Anderson gave up a solo shot to Dom Smith to make a one-run game in the seventh, but other than that he was completely in control after the first inning. But this is 2021. Guarding a one run in the eighth has all the guarantee of a Bernie Madoff promise to make a high enough return to easily pay Bobby Bonilla‘s salary outyears.

This was clearly shaping up to be a three Grammy-winner night. Tull was followed by Coldplay’s frontman, who got into trouble in the eighth, but got Alonzo to snuff out a threat. A similar threat in the bottom of the inning was similarly thwarted.

So the Fresh Prince completed the Grammy Trifecta, and blew yet another save on a hanger to Dom Smith for his second homer. This was, somewhat oddly, only the second game in which all three played in the same game, and the only game in which they were the only three Braves pitchers.

So then came the bottom of the ninth, facing Seth Lugo. The Mets, unsatisfied with the prospect of giving the Braves a runner on second to start the tenth inning, gave them a runner on second (Heredia) to start the ninth via a Lugo error.
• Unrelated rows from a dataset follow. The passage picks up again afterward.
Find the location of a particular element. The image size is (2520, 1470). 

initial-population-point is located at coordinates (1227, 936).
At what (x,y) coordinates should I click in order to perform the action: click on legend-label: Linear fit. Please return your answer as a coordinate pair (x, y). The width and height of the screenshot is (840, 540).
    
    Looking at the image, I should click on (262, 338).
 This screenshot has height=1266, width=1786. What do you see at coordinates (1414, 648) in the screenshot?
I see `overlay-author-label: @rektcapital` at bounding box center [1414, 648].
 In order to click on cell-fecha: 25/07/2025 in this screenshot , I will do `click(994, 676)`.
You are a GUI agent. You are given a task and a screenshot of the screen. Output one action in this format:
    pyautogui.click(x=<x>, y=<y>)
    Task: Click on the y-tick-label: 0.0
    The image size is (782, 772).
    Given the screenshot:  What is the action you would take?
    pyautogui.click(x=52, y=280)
Heredia advanced to third on a productive out by the Panda. Kevan Smith proved he can only hit deGrom by striking out. Acuna was walked intentionally and Inciarte somehow worked a walk after going down 0-2. On the first pitch to Freddie, he rapped a ball off Lugo’s ankle which rebounded to Guillorme at third. Ronald was not running hard to third and it is possible, but not inevitable, that Guillorme could have beaten him to the bag to go to extra innings. Instead, he tried to get Freddie at first, which was impossible.

Will Smith got the win. Clearly, he deserved it. (OK, he didn’t, but we deserved a win for a change.)

The Braves are now over .500 at home and two under overall. As Tim McGraw’s daddy used to say: You gotta believe. Ok, maybe that’s not quite erudite enough, and I haven’t given any Latin phrases in this entry. So let’s go to Tertullian, a third century author whose most famous phrase (which he didn’t exactly say, but this is a Braves blog, not a scholarly disquisition) is Credo quia absurdum. “I believe because it is impossible.” That’s how the Braves season is going to go. What does it matter whether we have the tools to win or not? Have faith and we will.